> _Objective 1_
Can you extract, word for word, the part of the text on automation and release practices that runs from "While an incremental" to "to prioritize automation sensibly."?

> _Document segment_

While an incremental approach to automation sounds good, organizations transitioning from manual to automated processes often find it difficult to decide which processes to automate first. For example, it is beneficial to automate the process for compiling the code first. As developers need to commit code on a daily basis, it makes sense to do automated smoke tests. Unit tests are usually automated first to reduce the workload on developers.

Consequently, you can automate functional testing, followed by UI testing. Functional tests do not usually require frequent updates in the automation script, unlike UI tests which have more frequent  changes. The main idea is to think about all possible dependencies and evaluate their impact to prioritize automation sensibly.

7. Release often

Frequent releases are only possible if the software is in a release-ready state and you have tested it in a production-like environment. That’s why the best practice is to add a deployment stage which closely resembles the production environment before the release. Some release best practices include:

  • Canary deployment. Releasing to a subset of users, testing with that base and rolling it out to the wider population if successful (or rolling it back for iteration if it’s not).

> _Objective 2_
Would you copy the listing that follows exactly, line for line, but leave out the pictures?

> _Data to process_
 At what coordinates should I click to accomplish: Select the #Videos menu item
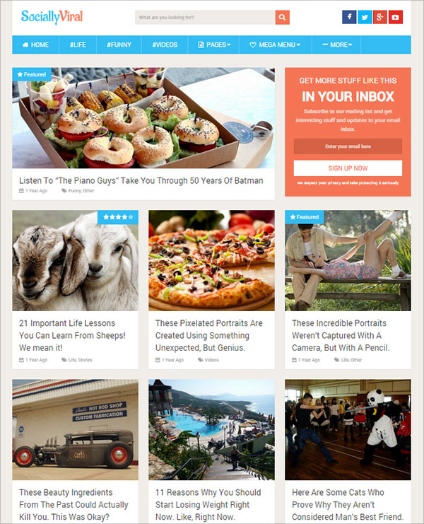click(165, 45)
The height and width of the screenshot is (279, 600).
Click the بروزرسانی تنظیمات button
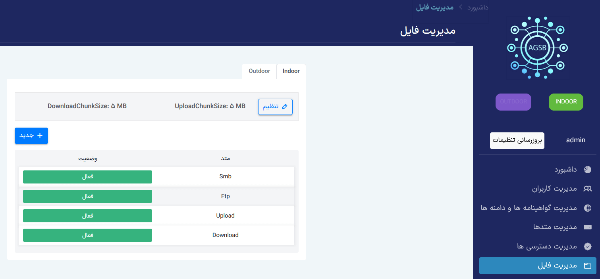517,140
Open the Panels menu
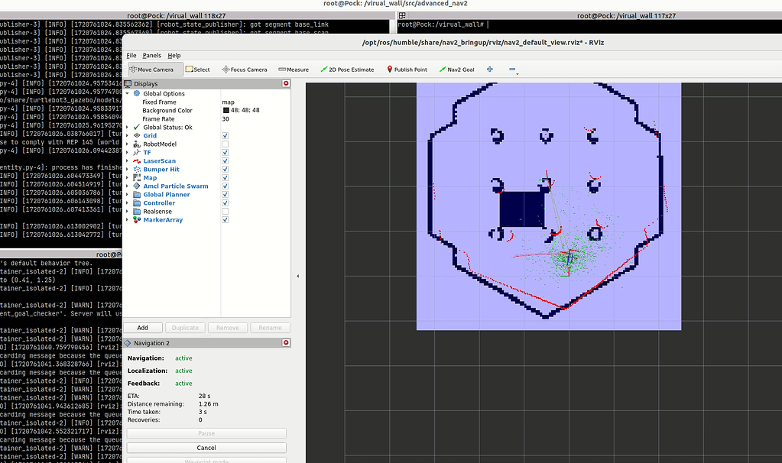The height and width of the screenshot is (463, 782). point(151,55)
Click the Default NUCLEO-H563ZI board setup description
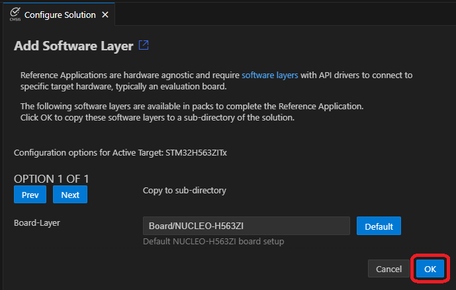The height and width of the screenshot is (290, 456). point(213,242)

> _Full response 1_
While an incremental approach to automation sounds good, organizations transitioning from manual to automated processes often find it difficult to decide which processes to automate first. For example, it is beneficial to automate the process for compiling the code first. As developers need to commit code on a daily basis, it makes sense to do automated smoke tests. Unit tests are usually automated first to reduce the workload on developers.

Consequently, you can automate functional testing, followed by UI testing. Functional tests do not usually require frequent updates in the automation script, unlike UI tests which have more frequent  changes. The main idea is to think about all possible dependencies and evaluate their impact to prioritize automation sensibly.

> _Full response 2_
 At what coordinates should I click to accomplish: Select the #Videos menu item
click(165, 45)
The height and width of the screenshot is (279, 600).
Click the بروزرسانی تنظیمات button
517,140
Open the Panels menu
The height and width of the screenshot is (463, 782). point(151,55)
Click the Default NUCLEO-H563ZI board setup description
The height and width of the screenshot is (290, 456). point(213,242)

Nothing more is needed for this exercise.